(STATED GOAL)
Recast the entries starting at the line containing "Expand the Sports submenu chevron" and ending at the line containing "click(965, 46)" as a JSON list of strings, one string per line, omitting any blank lines.
>> begin PROVIDED MATERIAL
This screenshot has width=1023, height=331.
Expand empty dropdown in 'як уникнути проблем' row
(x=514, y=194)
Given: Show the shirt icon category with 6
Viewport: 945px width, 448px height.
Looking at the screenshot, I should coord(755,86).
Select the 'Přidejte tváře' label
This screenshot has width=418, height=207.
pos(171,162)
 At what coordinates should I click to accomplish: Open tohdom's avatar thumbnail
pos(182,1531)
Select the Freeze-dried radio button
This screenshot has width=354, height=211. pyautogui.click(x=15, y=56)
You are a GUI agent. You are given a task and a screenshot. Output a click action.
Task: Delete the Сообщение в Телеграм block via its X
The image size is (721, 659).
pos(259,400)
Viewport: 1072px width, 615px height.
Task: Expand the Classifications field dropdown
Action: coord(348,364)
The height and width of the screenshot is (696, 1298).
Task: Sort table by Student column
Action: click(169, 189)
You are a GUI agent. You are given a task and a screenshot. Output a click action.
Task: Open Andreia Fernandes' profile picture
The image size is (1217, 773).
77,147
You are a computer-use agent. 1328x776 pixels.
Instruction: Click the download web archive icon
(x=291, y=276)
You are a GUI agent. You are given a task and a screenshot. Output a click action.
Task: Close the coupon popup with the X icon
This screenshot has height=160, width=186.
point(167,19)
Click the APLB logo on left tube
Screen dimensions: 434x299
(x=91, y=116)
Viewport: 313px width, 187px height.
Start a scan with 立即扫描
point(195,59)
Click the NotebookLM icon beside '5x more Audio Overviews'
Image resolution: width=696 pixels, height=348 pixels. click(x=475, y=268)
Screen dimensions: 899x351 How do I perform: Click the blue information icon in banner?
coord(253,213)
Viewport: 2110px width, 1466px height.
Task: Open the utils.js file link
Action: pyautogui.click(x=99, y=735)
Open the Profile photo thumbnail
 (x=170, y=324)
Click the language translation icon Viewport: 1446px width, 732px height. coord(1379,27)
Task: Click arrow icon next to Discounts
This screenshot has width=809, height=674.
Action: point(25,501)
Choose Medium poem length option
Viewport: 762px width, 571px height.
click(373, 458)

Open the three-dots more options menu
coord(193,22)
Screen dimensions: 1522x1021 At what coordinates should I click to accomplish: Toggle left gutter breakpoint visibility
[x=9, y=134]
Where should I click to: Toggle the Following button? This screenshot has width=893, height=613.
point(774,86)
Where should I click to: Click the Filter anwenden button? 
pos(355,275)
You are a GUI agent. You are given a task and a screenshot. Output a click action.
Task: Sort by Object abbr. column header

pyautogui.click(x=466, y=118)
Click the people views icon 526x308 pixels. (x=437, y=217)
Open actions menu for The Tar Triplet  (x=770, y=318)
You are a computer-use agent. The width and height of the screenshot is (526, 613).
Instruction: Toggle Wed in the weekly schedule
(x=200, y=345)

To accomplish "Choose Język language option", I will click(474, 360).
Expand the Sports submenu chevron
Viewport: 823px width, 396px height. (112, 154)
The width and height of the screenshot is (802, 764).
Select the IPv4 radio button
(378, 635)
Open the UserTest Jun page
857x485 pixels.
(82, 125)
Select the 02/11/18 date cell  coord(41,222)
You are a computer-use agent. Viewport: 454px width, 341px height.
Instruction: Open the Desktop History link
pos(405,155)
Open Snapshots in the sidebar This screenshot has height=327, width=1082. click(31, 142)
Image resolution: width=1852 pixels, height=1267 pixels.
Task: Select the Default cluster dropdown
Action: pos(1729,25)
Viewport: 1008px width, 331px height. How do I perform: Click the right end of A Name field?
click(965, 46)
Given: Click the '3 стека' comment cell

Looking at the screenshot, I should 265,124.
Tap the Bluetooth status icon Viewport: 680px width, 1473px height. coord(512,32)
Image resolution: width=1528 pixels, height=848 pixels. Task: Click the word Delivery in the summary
>> end PROVIDED MATERIAL
(SOLUTION FOR THIS EXERCISE)
[
  "Expand the Sports submenu chevron",
  "Viewport: 823px width, 396px height. (112, 154)",
  "The width and height of the screenshot is (802, 764).",
  "Select the IPv4 radio button",
  "(378, 635)",
  "Open the UserTest Jun page",
  "857x485 pixels.",
  "(82, 125)",
  "Select the 02/11/18 date cell  coord(41,222)",
  "You are a computer-use agent. Viewport: 454px width, 341px height.",
  "Instruction: Open the Desktop History link",
  "pos(405,155)",
  "Open Snapshots in the sidebar This screenshot has height=327, width=1082. click(31, 142)",
  "Image resolution: width=1852 pixels, height=1267 pixels.",
  "Task: Select the Default cluster dropdown",
  "Action: pos(1729,25)",
  "Viewport: 1008px width, 331px height. How do I perform: Click the right end of A Name field?",
  "click(965, 46)"
]